A empresa pode complementar as métricas dos módulos de base e abrangente com informações qualitativas e/ou quantitativas adicionais, quando adequado, em conformidade com o ponto 10 acima.

Informações comparativas

A empresa deve comunicar informações sobre a comparação com o ano anterior, com exceção das métricas divulgadas pela primeira vez. A empresa deve comunicar informações comparativas a partir do segundo ano de relato.

Princípio «se aplicável»

Determinadas divulgações aplicam-se apenas a circunstâncias específicas (2). As instruções fornecidas em cada divulgação especificam, em particular, essas circunstâncias e as informações que só deverão ser comunicadas se a empresa as considerar «aplicáveis». Quando uma destas divulgações é omitida, presume-se que não é aplicável.

Inclusão das filiais nos dados comunicados

Se a empresa for empresa-mãe de um grupo, recomenda-se que elabore o seu relatório de sustentabilidade em base consolidada, incluindo informações das suas filiais.
Se a empresa-mãe tiver elaborado o seu relatório de sustentabilidade em base consolidada, incluindo informações das suas filiais, as empresas filiais estão isentas do relato.

Calendário e localização do relatório de sustentabilidade

Se um relatório de sustentabilidade for elaborado para dar resposta às necessidades de grandes empresas ou de bancos e que exijam uma atualização anual, o mesmo deve ser elaborado anualmente. Se a empresa elaborar demonstrações financeiras, o relatório de sustentabilidade deve ser elaborado para um período coerente com a elaboração das demonstrações financeiras.

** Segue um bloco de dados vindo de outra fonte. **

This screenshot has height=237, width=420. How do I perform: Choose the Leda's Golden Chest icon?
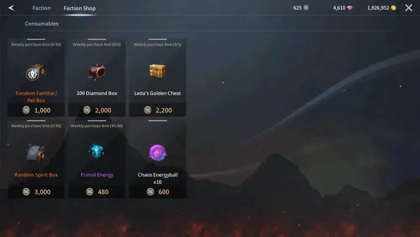(158, 71)
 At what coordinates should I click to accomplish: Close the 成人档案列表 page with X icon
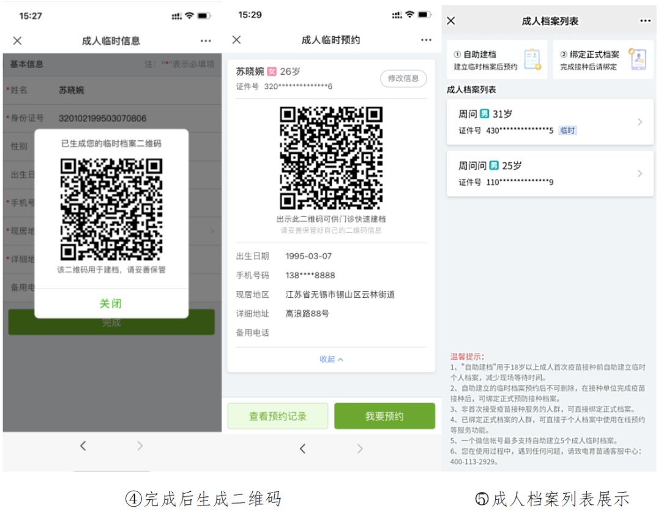(x=451, y=21)
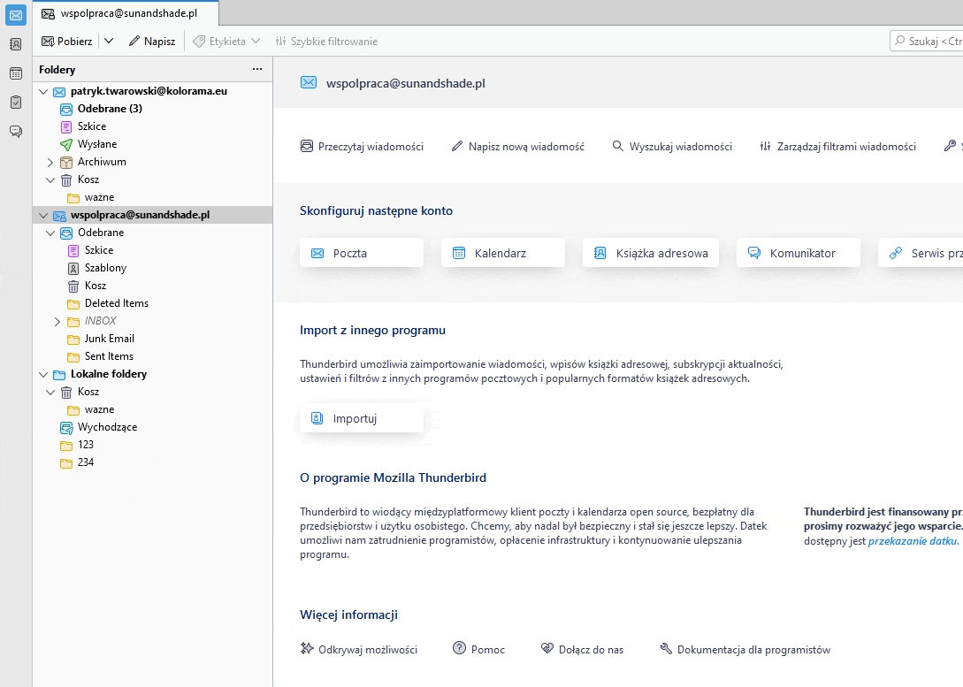Viewport: 963px width, 687px height.
Task: Open the Pobierz dropdown arrow
Action: (109, 41)
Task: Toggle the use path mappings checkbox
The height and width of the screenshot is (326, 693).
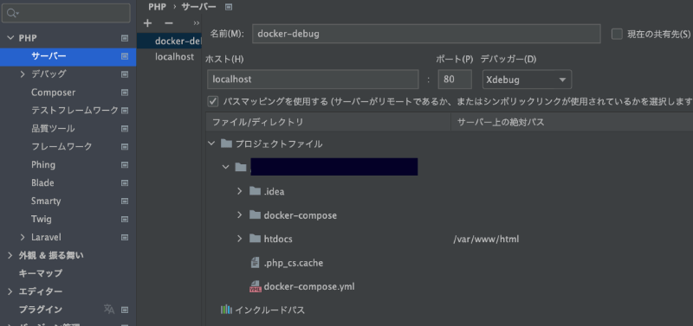Action: [213, 101]
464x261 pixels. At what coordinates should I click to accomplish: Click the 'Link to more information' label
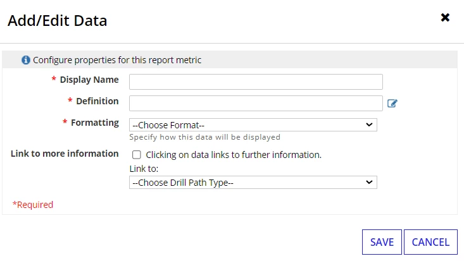(65, 154)
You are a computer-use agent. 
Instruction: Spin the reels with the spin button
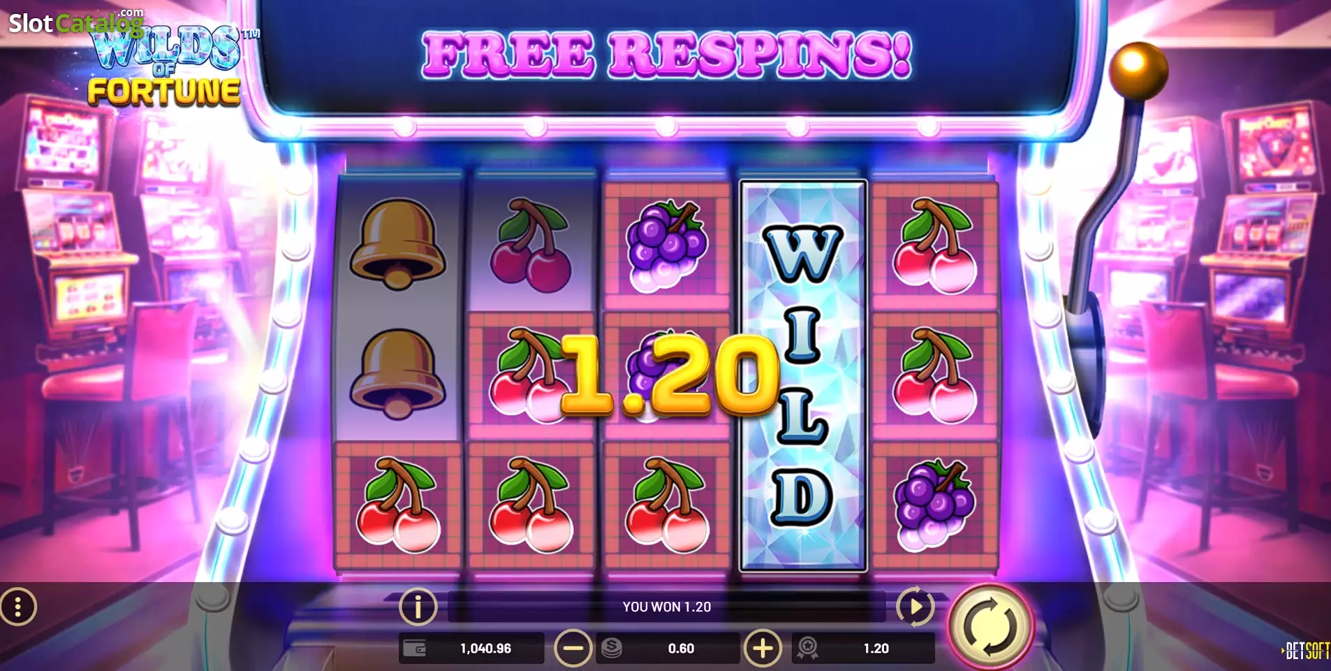tap(989, 626)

Se pontos de dados específicos não tiverem sofrido alterações em relação ao ano de relato anterior, a empresa pode indicar que não ocorreram alterações e remeter para as informações fornecidas para esse ponto de dados específico no relatório do ano anterior.
A principal função deste relatório é informar as contrapartes comerciais reais ou potenciais. A empresa pode decidir disponibilizar ao público o seu relatório de sustentabilidade. Neste caso, a empresa pode apresentar o seu relatório de sustentabilidade numa secção distinta do relatório de gestão, caso exista. Caso contrário, a empresa pode apresentar o seu relatório de sustentabilidade como um documento distinto.
Para evitar publicar duas vezes as mesmas informações, a empresa pode remeter, no seu relatório de sustentabilidade, para divulgações publicadas noutros documentos aos quais seja possível aceder ao mesmo tempo que o relatório de sustentabilidade (3).

Informações classificadas e sensíveis

Quando a prestação das divulgações previstas na presente norma exigir a divulgação de informações classificadas ou sensíveis, a empresa pode omitir essas informações. Se a empresa decidir omitir essas informações, deve declarar esse facto no âmbito da divulgação B1 (ver ponto 24).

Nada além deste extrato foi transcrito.